_______               __                   _______
       |   |   |.---.-..----.|  |--..-----..----. |    |  |.-----..--.--.--..-----.
       |       ||  _  ||  __||    < |  -__||   _| |       ||  -__||  |  |  ||__ --|
       |___|___||___._||____||__|__||_____||__|   |__|____||_____||________||_____|
                                                             on Gopher (inofficial)

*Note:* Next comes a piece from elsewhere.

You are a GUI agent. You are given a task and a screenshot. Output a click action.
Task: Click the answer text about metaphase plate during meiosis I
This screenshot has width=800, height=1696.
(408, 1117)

   URI Visit Hacker News on the Web
       
       
       COMMENT PAGE FOR:
   URI   Paper Tape Is All You Need – Training a Transformer on a 1976 Minicomputer
       
       
        tcdent wrote 3 hours 39 min ago:
        5.5 min to train on a PDP/11 you mean to tell me we could have been
        doing this all along???
       
          rahen wrote 3 hours 24 min ago:
          Yes. The Cray supercomputers from the 80s were crazy good matmul
          machines in particular. The quad-CPU Cray X-MP (1984) could sustain
          800 MFLOPS to 1 GFLOPS, and with a 1 GB SSD, had enough computer
          power and bandwidth to train a 7-10M-parameter language model in
          about six months, and infer at 18-25 tok/sec.
          
          A mid-90s Cray T3E could have handled GPT-2 124M, 24 years before
          OpenAI.
          
          I also had a punch-card computer from 1965 learn XOR with
          backpropagation.
          
          The hardware was never the bottleneck, the ideas were.
       
        mkagenius wrote 4 hours 13 min ago:
        I had the exact same idea but for AI agent harnesses.
        
        I even created an app to explain it - [1] (deleted the app as got no
        traction whatsoever)
        
        Idea was that, the ai models like opus 4.6 and codex 5.4 have become so
        good at trying new ways to attack a problem, that even just Bash() tool
        is enough.
        
        Continuing the idea, infact even File() operations are enough.
        
        Again continuing the same line of thought, even just a Tape is enough.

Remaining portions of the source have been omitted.